START RECORDED DATA

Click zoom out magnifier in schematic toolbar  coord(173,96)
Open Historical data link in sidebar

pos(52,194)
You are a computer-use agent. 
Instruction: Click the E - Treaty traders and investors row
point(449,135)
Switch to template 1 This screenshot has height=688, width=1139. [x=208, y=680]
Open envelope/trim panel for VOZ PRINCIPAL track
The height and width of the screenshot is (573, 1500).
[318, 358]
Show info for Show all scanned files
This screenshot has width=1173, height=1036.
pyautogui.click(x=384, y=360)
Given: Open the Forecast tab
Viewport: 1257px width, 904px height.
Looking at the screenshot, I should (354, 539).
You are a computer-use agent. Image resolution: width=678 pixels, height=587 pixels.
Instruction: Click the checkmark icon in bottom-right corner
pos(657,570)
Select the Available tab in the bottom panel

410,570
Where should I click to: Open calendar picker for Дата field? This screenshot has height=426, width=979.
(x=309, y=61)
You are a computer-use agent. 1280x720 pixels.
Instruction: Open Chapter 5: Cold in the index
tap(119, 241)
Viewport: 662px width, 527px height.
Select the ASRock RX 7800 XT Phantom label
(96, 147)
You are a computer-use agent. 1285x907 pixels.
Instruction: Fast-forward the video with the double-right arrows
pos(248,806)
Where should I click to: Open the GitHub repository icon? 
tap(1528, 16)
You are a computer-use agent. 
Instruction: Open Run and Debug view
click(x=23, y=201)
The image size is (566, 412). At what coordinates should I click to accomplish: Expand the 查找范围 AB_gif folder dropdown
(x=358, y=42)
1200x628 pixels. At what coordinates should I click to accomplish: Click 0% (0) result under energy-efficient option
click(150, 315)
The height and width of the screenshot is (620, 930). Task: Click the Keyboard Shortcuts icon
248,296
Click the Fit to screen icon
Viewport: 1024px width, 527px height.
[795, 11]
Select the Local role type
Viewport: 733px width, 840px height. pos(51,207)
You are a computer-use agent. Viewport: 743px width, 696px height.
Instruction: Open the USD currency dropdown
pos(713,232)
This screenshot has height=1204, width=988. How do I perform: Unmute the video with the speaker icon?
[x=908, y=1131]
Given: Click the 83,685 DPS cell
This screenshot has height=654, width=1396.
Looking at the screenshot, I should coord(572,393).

END RECORDED DATA

WORK INSTRUCTION.
Copy every entry above word for word.

WRITTEN SOLUTION.
Click zoom out magnifier in schematic toolbar  coord(173,96)
Open Historical data link in sidebar

pos(52,194)
You are a computer-use agent. 
Instruction: Click the E - Treaty traders and investors row
point(449,135)
Switch to template 1 This screenshot has height=688, width=1139. [x=208, y=680]
Open envelope/trim panel for VOZ PRINCIPAL track
The height and width of the screenshot is (573, 1500).
[318, 358]
Show info for Show all scanned files
This screenshot has width=1173, height=1036.
pyautogui.click(x=384, y=360)
Given: Open the Forecast tab
Viewport: 1257px width, 904px height.
Looking at the screenshot, I should (354, 539).
You are a computer-use agent. Image resolution: width=678 pixels, height=587 pixels.
Instruction: Click the checkmark icon in bottom-right corner
pos(657,570)
Select the Available tab in the bottom panel

410,570
Where should I click to: Open calendar picker for Дата field? This screenshot has height=426, width=979.
(x=309, y=61)
You are a computer-use agent. 1280x720 pixels.
Instruction: Open Chapter 5: Cold in the index
tap(119, 241)
Viewport: 662px width, 527px height.
Select the ASRock RX 7800 XT Phantom label
(96, 147)
You are a computer-use agent. 1285x907 pixels.
Instruction: Fast-forward the video with the double-right arrows
pos(248,806)
Where should I click to: Open the GitHub repository icon? 
tap(1528, 16)
You are a computer-use agent. 
Instruction: Open Run and Debug view
click(x=23, y=201)
The image size is (566, 412). At what coordinates should I click to accomplish: Expand the 查找范围 AB_gif folder dropdown
(x=358, y=42)
1200x628 pixels. At what coordinates should I click to accomplish: Click 0% (0) result under energy-efficient option
click(150, 315)
The height and width of the screenshot is (620, 930). Task: Click the Keyboard Shortcuts icon
248,296
Click the Fit to screen icon
Viewport: 1024px width, 527px height.
[795, 11]
Select the Local role type
Viewport: 733px width, 840px height. pos(51,207)
You are a computer-use agent. Viewport: 743px width, 696px height.
Instruction: Open the USD currency dropdown
pos(713,232)
This screenshot has height=1204, width=988. How do I perform: Unmute the video with the speaker icon?
[x=908, y=1131]
Given: Click the 83,685 DPS cell
This screenshot has height=654, width=1396.
Looking at the screenshot, I should coord(572,393).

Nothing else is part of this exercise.